Hi Paul / other programming capable people :)
Before I make a "feature request" for this, I wanted to ask if it is not already possible: For mark down in data articles, but also other parts of the site, e.g. video descriptions, is it already possible to make a nested list (see attached example image)? (Image source: https://stackoverflow.com/questions/37575916/how-to-markdown-nested-list-items-in-bitbucket) Especially for video descriptions, I'd find this very useful, but also for course exercises for example.
Hi Carolin, that is already possible! Put four spaces down:
- Main item
- Four spaces before I put the dash in
- Four spaces before I put the dash in
- More stuff
- you will see
- lots of nested lists from now on!
- Even if I will go crazy with adding four and eight spaces ;)
- you will see
Hahaha OK great! (if not somewhat worrying... ;-) )
Hello everyone! 😊
I would like to give a few ideas for the future of the DataHub..
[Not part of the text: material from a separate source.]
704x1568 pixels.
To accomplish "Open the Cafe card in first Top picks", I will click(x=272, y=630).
In the first page of the Hub, where all the dashboards of the cities are displayed, I think you don't have an overall vision of which city/region people are working on, so what is already existing and what is missing.. I've already suggested to put the name of the country next to the city, maybe this is too much. But what I think it would be even better, is to create a map (as I think you already had in your previous version) that directly shows the location of the cities people are working on. I think this is really important to have an overall vision, and the map is also very cool !
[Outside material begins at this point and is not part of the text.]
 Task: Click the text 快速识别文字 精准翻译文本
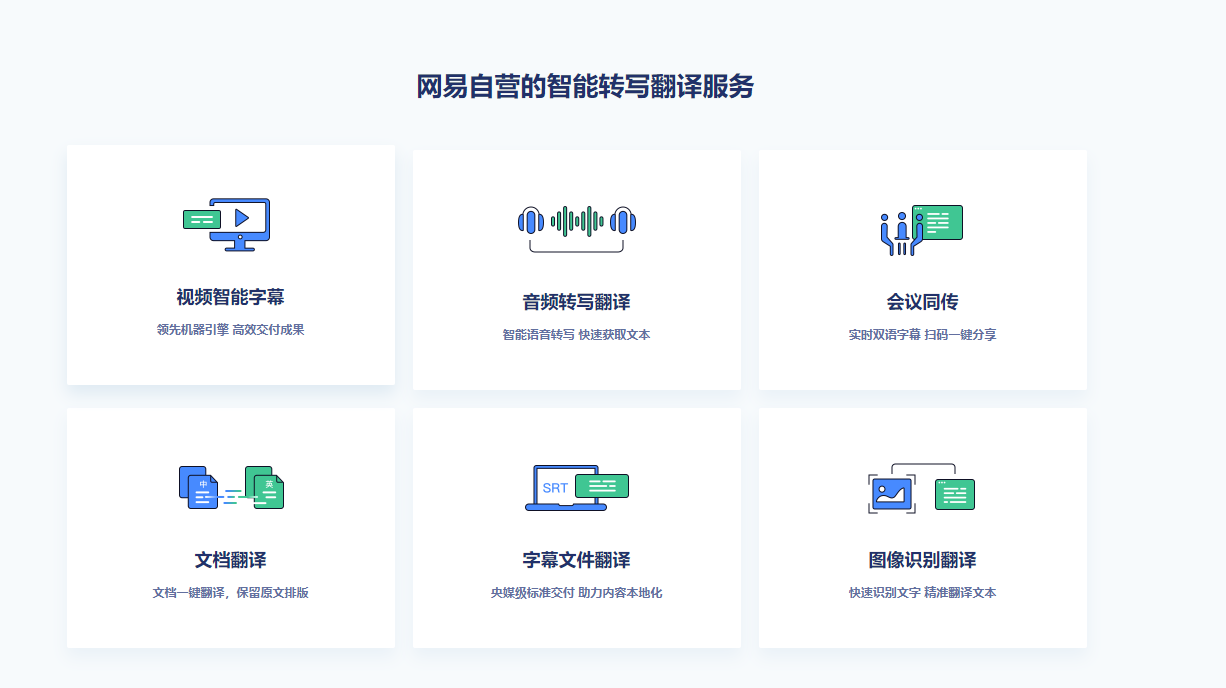click(x=922, y=593)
Secondly, I've been working on this platform in the last few months... before to start I knew a bit about Urban Metabolism, but anyway I'm moving my first steps in this domain and so, I’m not an expert at all. However, I was missing a video explaining your overall vision of the platform. To be more specific, I think it would be nice to have in the Education Hub, or as small presentation of the DataHub, a video which explain the aim to use the platform and what you can built with it.
Only once I started to process data, I think I realised what was the real potential of the platform and what you were imagining doing with it. I didn’t get since the beginning the important link between reference spaces (so shapefiles you are collecting during data collection) and dataset on Stock & Flow (asking a reference space while processing). Having known this link since the beginning, would have help to better orientated research and collect the most adequate shapefiles and datasets.
Another example, I created some geospatial spreadsheet because I thought it was good to list different infrastructure, but I didn’t understand that it was maybe more important to list just a few of them in order to create the reference space I really needed.
Maybe I had this struggle because, as I said, I don’t have a lot of experience in this field. But I wanted to give my advice 😊
Anyway, now that I get it better, this platform is really a genius idea! Thank you!